The English pages include the dates William III, 23 Feb and 30 Feb.
Is iiji a recognised number? - I thought the j always terminated the string.
I assume that the last line should translate to 13th year of William III, but the iij1 is confusing - is it 3 or 4, or something else entirely?
 

Westcott

Civis Illustris
This is a writ of dedimus potestatem. It gives power to James Vavasor, Nicholas Covert, Edward Smith, Thomas Peche, John Taylure, Thomas Alcock, John Wakeford and John Sadler to examine witnesses in the case of Barbara Fairemaner, widow, and others, against Richard Brereton and his (unnamed) wife, Thomas Brereton and Joan his wife. The monarch is indeed Gulielmus tertius dei gr[aci]a Angl[ie] Scoc[ie] Franc[ie] & Hib[er]n[ie] Rex fidei defensor. Note, t often becomes c in medieval Latin, and ae becomes e. The rest of the text is completely routine, saying that the examiners have to arrange a hearing and send the results into chancery etc.
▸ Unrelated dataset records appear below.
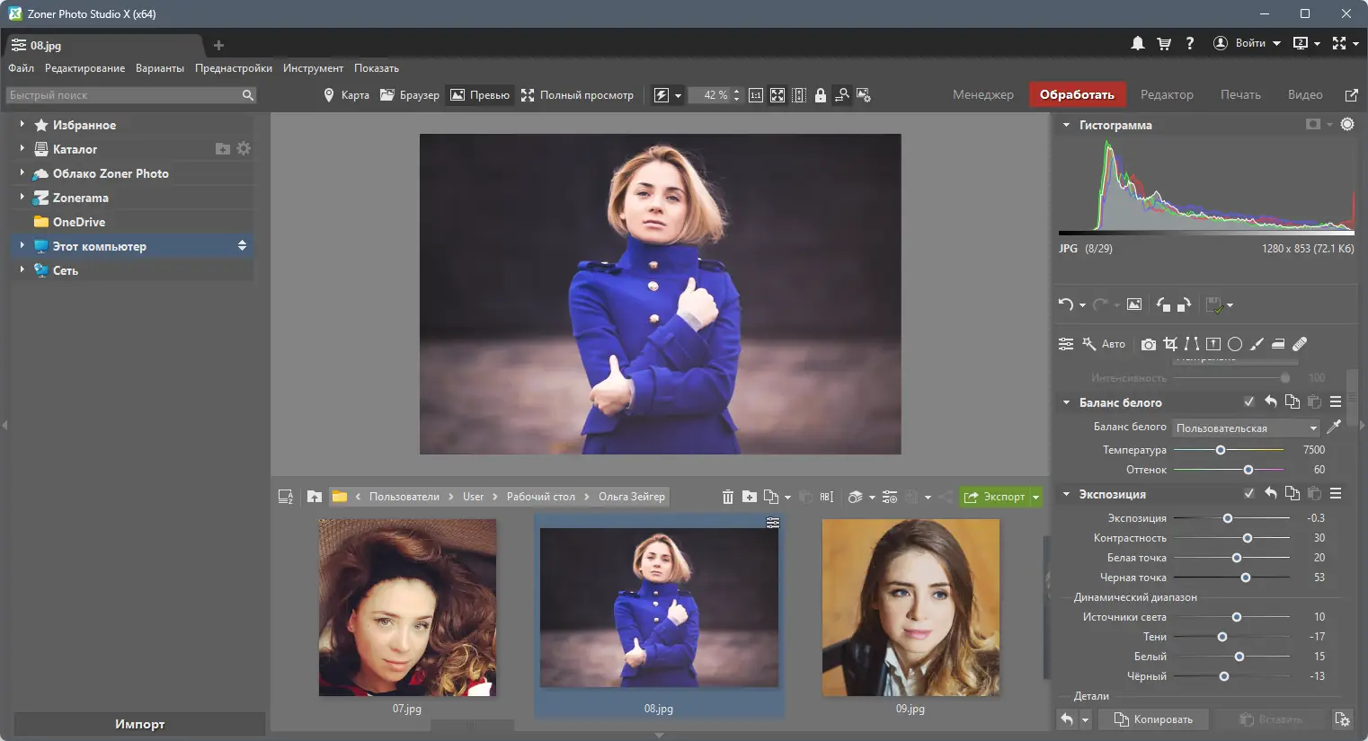
Task: Open the Editing menu
Action: [x=84, y=68]
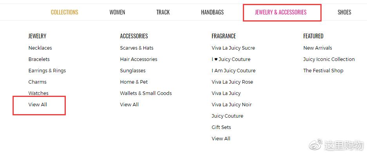
Task: Open the Collections menu
Action: (65, 12)
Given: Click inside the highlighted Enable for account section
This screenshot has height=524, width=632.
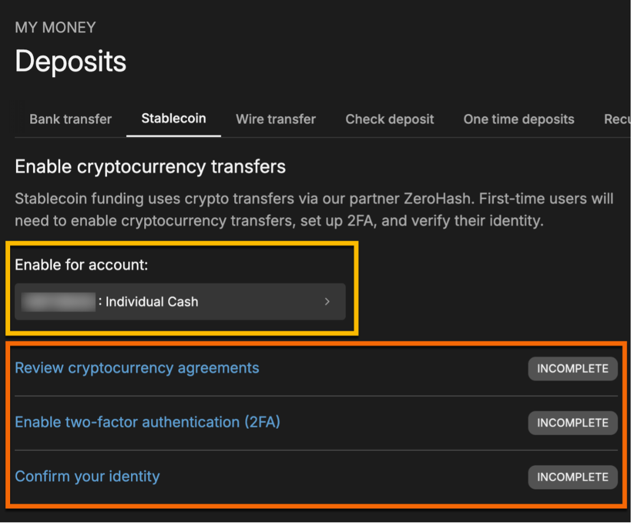Looking at the screenshot, I should point(181,287).
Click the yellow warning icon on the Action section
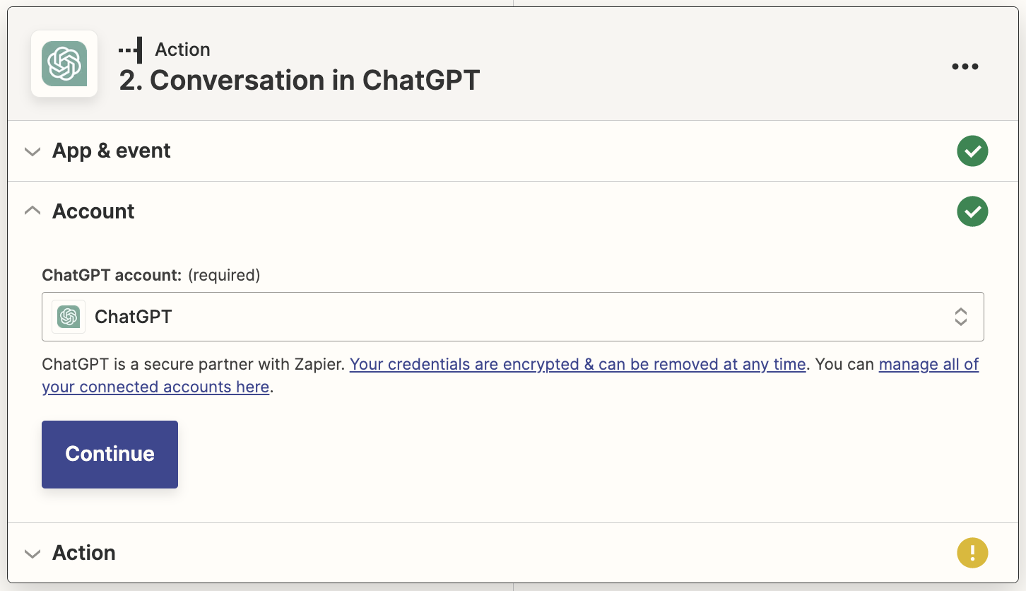 click(972, 553)
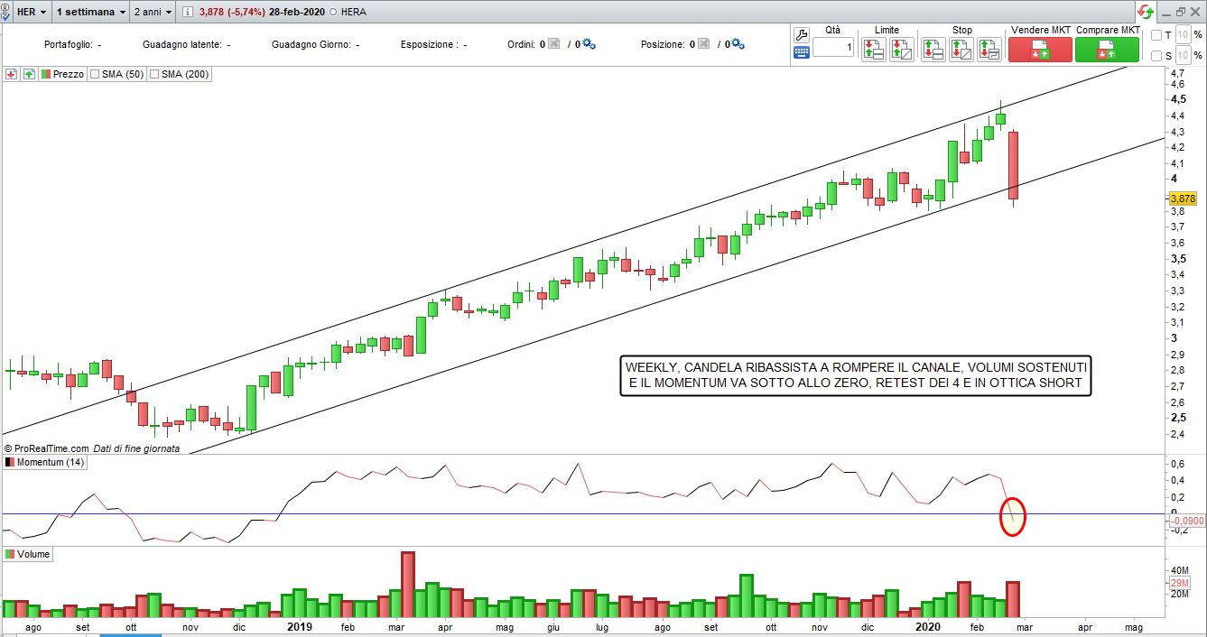
Task: Open the HER ticker dropdown
Action: pos(31,12)

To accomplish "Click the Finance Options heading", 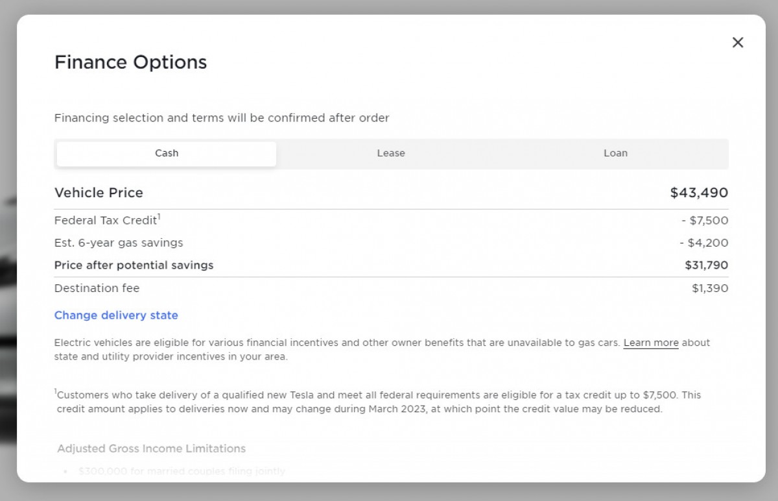I will click(130, 62).
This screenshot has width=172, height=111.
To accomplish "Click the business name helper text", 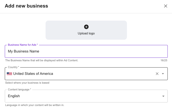I will click(x=42, y=60).
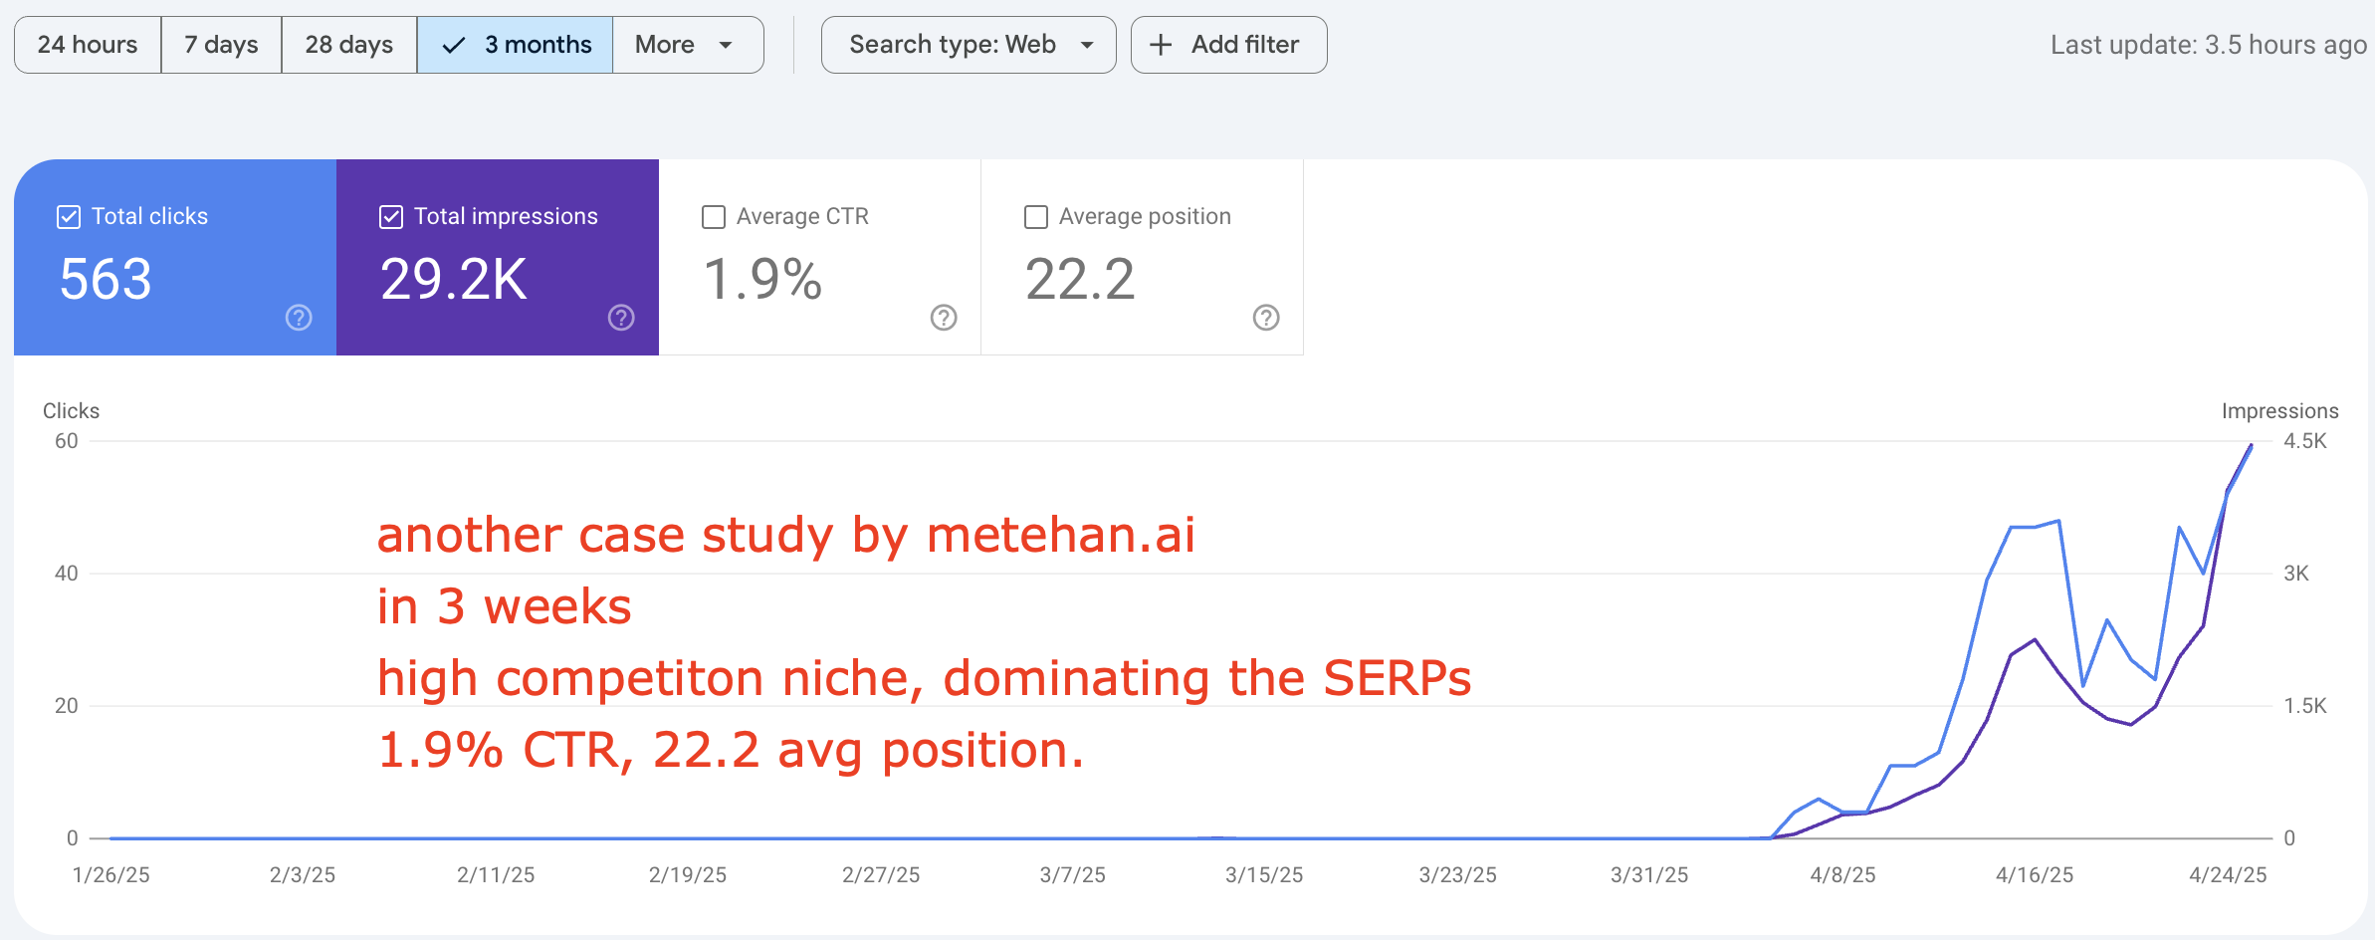Click help icon on Total impressions card
This screenshot has height=940, width=2375.
click(621, 318)
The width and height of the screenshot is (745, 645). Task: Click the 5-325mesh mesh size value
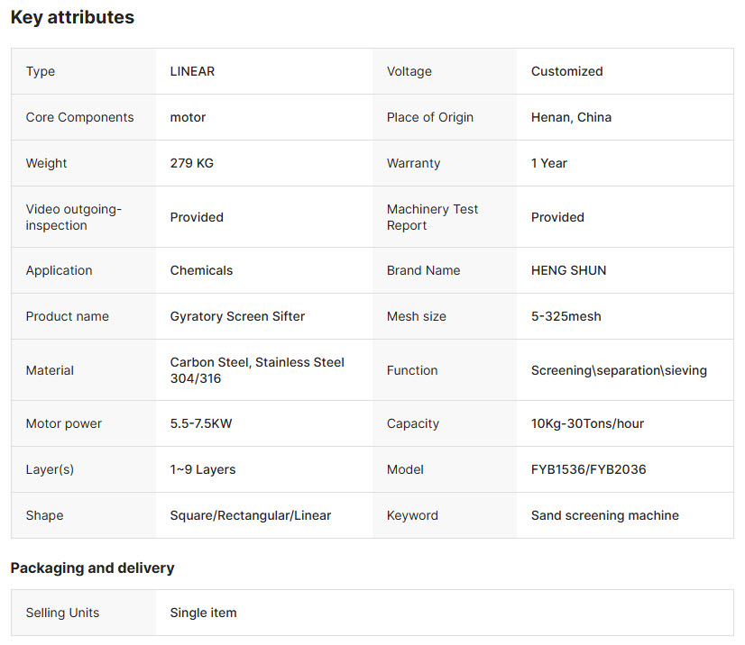point(566,316)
The date is quarto die Febr[uarii] Anno R[eg]ni n[ost]ri decimo - on the 4th day of February in the tenth year of our reign.
 

cinefactus

Censor
Staff member
What year AD would the 10th year of William III's reign be?
 

Westcott

Civis Illustris
For the full text and translation of a number of writs (dedimus potestatem, ad quod dampnum, de diem clausit extremum, and mandamus) you could try "Making Sense of Latin Documents for Family and Local Historians" by some chap called Westcott, ISBN 978 1 906280 45 1
 

Dave Campbell

New Member
That's great, far beyond my capabilities. My interest is genealogical, which I have gleaned from the English pages but I'm trying to put the story together out of interest. Could you decipher the date at the bottom of this document? It looks to be in a slightly different form than the last one.
 

Attachments

cinefactus

Censor
Staff member
To me it looks like
decimo tertio dei Februarij Anno iiii Guilielmi Tertii Regis Anglie ? ????vicessimo??? coram nobis

which I am presuming is 13 Feb 1692
 

Dave Campbell

New Member
Thanks, that makes more sense.
Nicholas senior inherited after his nephew Thomas died intestate age 6
Nicholas senior died 1664 and his son, Nicholas the younger was
Barbara's husband.
Nicholas the younger died 1698, admon 4 Jul 1698, Barbara administrator & Executor
The
dedimus potestatem is dated 4 Feb 1698/9
The complaint by Barbara has 1698 written in a corner, the "Answers" of Thomas Brereton, gent, is dated 23 Feb 1698/9
So now we have the "Answer" of Richard Brereton, father of Thomas, dated 30 Feb 1700/1

There are admons for Thomas 13 Feb 1697/8, then 4 Jul 1698 and then 14 Oct 1721

I'll study the texts more thoroughly now.